▶ _Task_: Copy the material from the line containing "The width and height of the document" through the line containing "center [452, 358].", both included. Swap "coordinates" for "position", leave all else unchanged, and omit the pictures.

▶ _Input records_:

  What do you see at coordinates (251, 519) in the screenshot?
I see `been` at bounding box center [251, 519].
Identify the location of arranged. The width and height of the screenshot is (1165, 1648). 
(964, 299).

--

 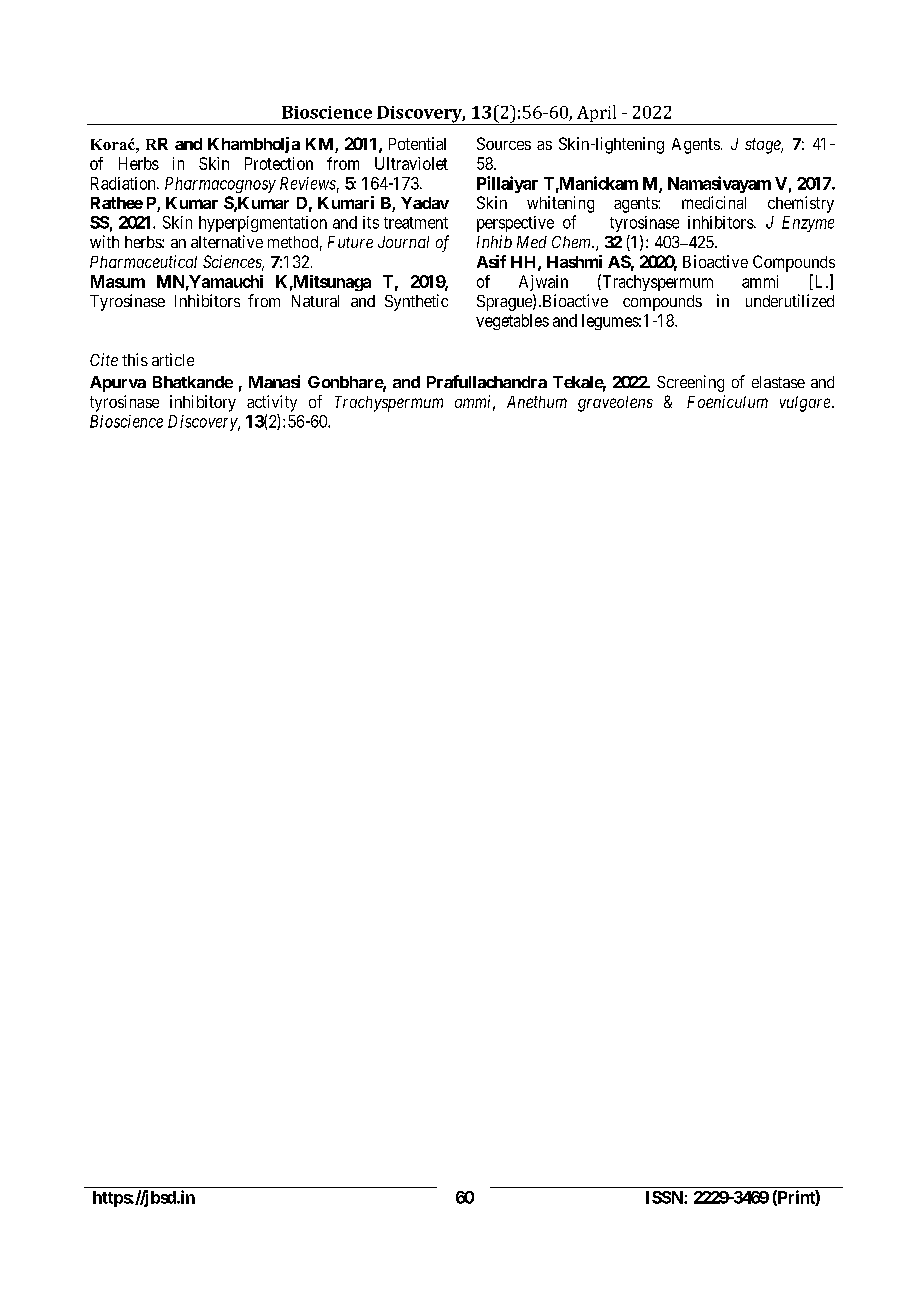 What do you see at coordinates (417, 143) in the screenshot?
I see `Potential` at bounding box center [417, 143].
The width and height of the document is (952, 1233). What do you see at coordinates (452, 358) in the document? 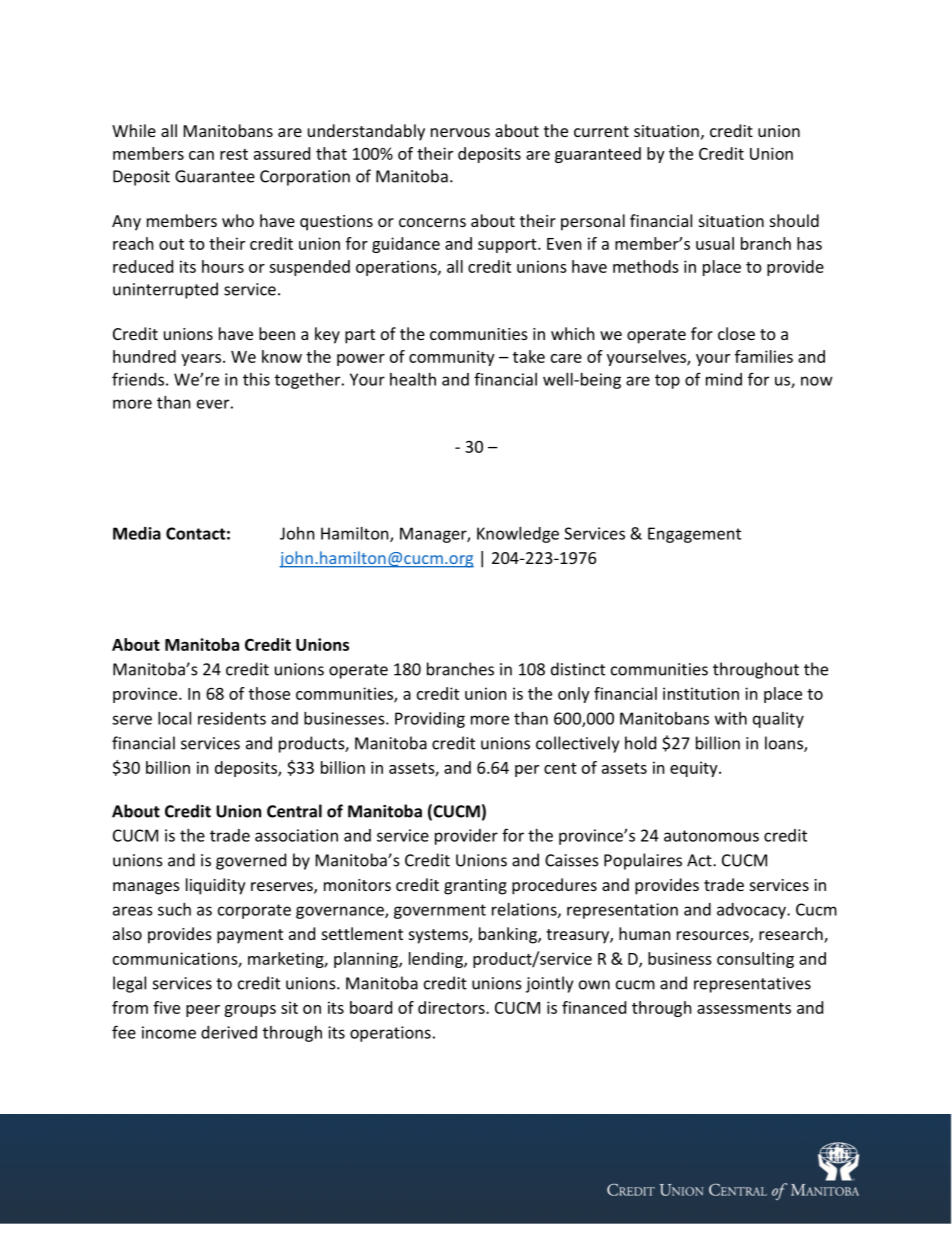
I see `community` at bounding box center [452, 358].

▶ _Solution to this task_:
The width and height of the document is (952, 1233). What do you see at position (452, 358) in the document? 
I see `community` at bounding box center [452, 358].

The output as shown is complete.